I’m lucky enough to say I’ve now known Jerry Stahl for over a decade, and we’re both still alive. Ten years ago you could’ve gotten very good odds betting against that happening. Now we’re both OG Dads: Old Guy Dads. So it was with great joy that I found out he had compiled a book out of the filthy and sweet, perverted and lovely, hysterical and horrifying columns he wrote for Rumpus about becoming a father in what should be the beginning of his Golden Years. I had to find out why he was willing to strap on the diapering hat while in a position to be adult-diapered himself. By the way, if you’ve ever been a parent, or ever been a kid, and you’re not squeamish (hell, even if you are squeamish, especially if you’re squeamish!) you need to read this book.
To read Jerry’s interview on the Huffington Post, click here.
David Henry Sterry: First of all, what were you thinking becoming a dad when you are well over the age when that sort of thing even remotely makes sense?
Jerry Stahl: It didn’t make much sense the first time around either—when I was strung out like a lab rat. Maybe the little fuckers just need to show up. If people waited for the right time, the world might be underpopulated, instead of over. But regardless of logic or circumstance, you love them, and you get to love them, in a way that you can’t or don’t or never will love anyone or anything else. Not sure making sense is part of the package.
DHS: Do you feel it’s easier to be a good parent when you’re taking heroin on a regular basis, or when you’re not?

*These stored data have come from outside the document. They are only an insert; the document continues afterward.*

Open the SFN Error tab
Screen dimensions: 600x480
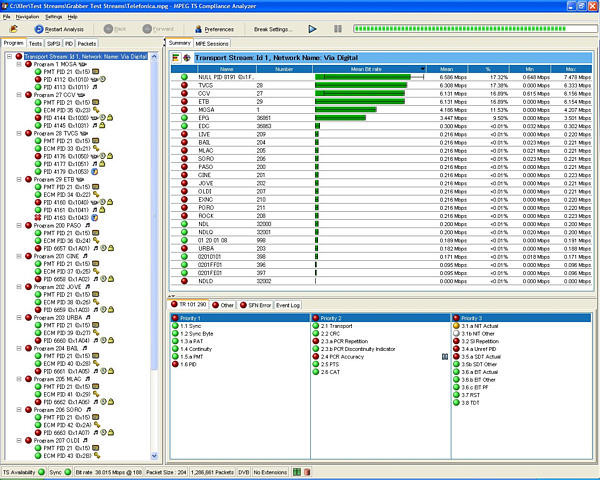click(255, 304)
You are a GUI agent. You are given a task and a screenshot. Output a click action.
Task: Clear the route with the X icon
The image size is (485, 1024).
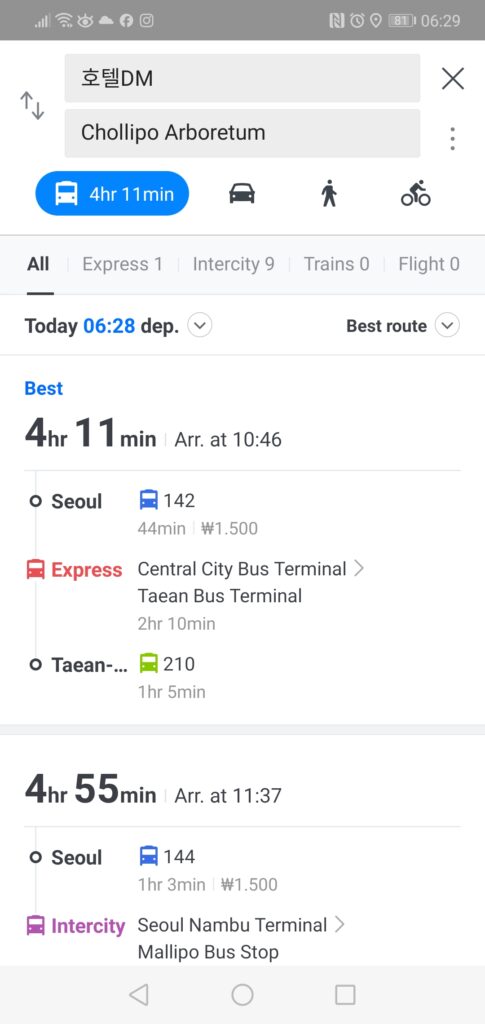coord(452,78)
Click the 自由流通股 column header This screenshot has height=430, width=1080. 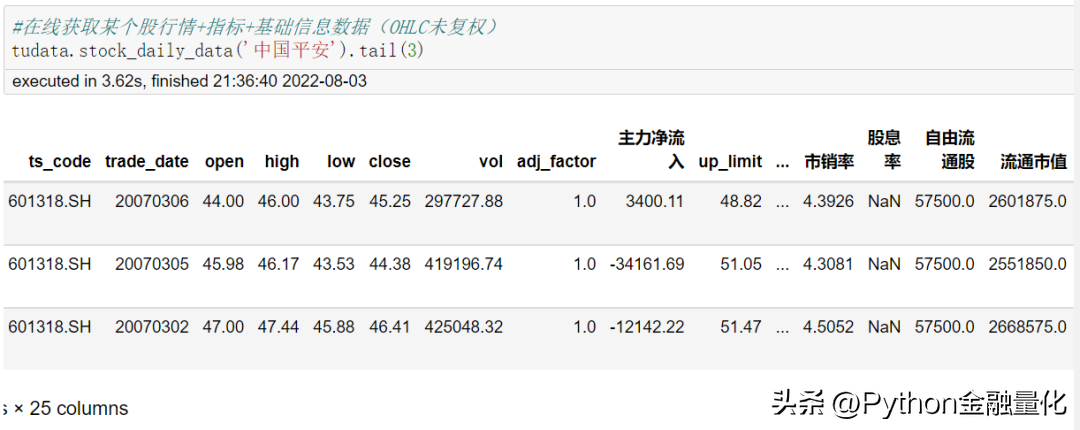pyautogui.click(x=949, y=149)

JS: No getting around it, it’s easier to be up all night and you stay pretty even-keeled on smack. I was never a nodder—I could function on it—the problem was functioning without it. (Like Burroughs said, when asked about why he did dope, “So I can get up in the morning and shave.”) That said, it’s impossible to be kicking heroin—when you are in the ultimate needy baby-state—and also taking care of a baby. (There are no bigger babies than junkies.) The two needinesses can’t co-exist. I wouldn’t advocate for heroin-fueled parenting.
DHS: I love that you invoke Yates at the beginning of the book about the “terrible beauty” of raising a girl. I myself have a seven-year-old, and every day I face the terror, and the beauty. Can you give us an example of those two things in your daily life?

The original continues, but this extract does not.